Task item -
Please restate exactly the lines of the data below, beginning with the line containing "Screen dimensions: 1568x509" and ending with the last line.

Data excerpts

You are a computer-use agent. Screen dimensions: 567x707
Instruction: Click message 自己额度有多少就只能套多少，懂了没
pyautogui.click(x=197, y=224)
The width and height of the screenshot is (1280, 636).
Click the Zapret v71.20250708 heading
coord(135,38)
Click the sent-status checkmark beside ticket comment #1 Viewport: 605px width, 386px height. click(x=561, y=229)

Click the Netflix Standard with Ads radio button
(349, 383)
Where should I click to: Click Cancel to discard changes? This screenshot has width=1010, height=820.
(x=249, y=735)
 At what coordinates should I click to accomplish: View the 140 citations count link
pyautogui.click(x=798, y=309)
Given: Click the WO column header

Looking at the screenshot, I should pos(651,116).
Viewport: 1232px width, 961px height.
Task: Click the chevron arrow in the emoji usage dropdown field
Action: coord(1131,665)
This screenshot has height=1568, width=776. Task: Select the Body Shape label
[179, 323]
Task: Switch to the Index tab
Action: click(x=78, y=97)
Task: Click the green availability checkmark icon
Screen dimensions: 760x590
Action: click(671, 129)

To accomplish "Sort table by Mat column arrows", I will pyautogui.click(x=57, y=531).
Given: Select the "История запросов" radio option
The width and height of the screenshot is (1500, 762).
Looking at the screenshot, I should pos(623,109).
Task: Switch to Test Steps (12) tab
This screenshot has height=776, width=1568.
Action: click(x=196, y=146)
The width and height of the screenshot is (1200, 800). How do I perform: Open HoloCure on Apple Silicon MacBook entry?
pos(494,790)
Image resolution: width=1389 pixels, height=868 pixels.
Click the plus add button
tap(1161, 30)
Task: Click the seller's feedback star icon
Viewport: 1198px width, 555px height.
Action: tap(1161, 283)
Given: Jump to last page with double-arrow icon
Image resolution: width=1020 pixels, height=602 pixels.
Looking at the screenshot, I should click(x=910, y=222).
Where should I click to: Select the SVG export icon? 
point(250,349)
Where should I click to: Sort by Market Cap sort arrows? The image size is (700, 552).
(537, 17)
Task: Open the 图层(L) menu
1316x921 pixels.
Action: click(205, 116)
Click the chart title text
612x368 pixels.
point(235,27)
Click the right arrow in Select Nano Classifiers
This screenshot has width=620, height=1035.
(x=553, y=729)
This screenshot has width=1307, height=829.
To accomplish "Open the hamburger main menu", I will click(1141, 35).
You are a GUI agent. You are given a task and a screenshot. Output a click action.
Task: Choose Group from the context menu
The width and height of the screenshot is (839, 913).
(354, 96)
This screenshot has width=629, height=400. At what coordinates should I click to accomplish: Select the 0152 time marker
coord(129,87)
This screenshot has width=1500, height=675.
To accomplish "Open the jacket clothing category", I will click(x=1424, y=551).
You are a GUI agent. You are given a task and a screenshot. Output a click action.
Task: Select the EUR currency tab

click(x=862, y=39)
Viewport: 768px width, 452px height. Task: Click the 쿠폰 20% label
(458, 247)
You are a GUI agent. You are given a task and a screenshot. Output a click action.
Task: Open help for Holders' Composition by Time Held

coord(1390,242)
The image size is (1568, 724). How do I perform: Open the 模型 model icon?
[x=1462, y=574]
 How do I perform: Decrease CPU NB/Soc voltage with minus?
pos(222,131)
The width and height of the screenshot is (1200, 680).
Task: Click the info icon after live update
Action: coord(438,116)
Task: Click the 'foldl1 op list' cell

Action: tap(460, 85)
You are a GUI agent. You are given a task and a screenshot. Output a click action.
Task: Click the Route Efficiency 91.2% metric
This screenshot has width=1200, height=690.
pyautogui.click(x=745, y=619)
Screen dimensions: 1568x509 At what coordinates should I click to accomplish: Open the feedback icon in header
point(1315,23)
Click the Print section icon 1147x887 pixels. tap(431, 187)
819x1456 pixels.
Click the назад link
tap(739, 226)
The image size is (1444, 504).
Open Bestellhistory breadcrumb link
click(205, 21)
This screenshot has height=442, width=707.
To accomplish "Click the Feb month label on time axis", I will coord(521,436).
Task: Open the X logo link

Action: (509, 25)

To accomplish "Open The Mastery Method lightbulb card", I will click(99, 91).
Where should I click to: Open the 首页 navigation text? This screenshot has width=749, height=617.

Problem solution -
Screen dimensions: 1568x509 At what coordinates should I click to accomplish: Open the feedback icon in header
point(1315,23)
Click the Print section icon 1147x887 pixels. tap(431, 187)
819x1456 pixels.
Click the назад link
tap(739, 226)
The image size is (1444, 504).
Open Bestellhistory breadcrumb link
click(205, 21)
This screenshot has height=442, width=707.
To accomplish "Click the Feb month label on time axis", I will coord(521,436).
Task: Open the X logo link

Action: (509, 25)

To accomplish "Open The Mastery Method lightbulb card", I will click(99, 91).
Where should I click to: Open the 首页 navigation text? This screenshot has width=749, height=617.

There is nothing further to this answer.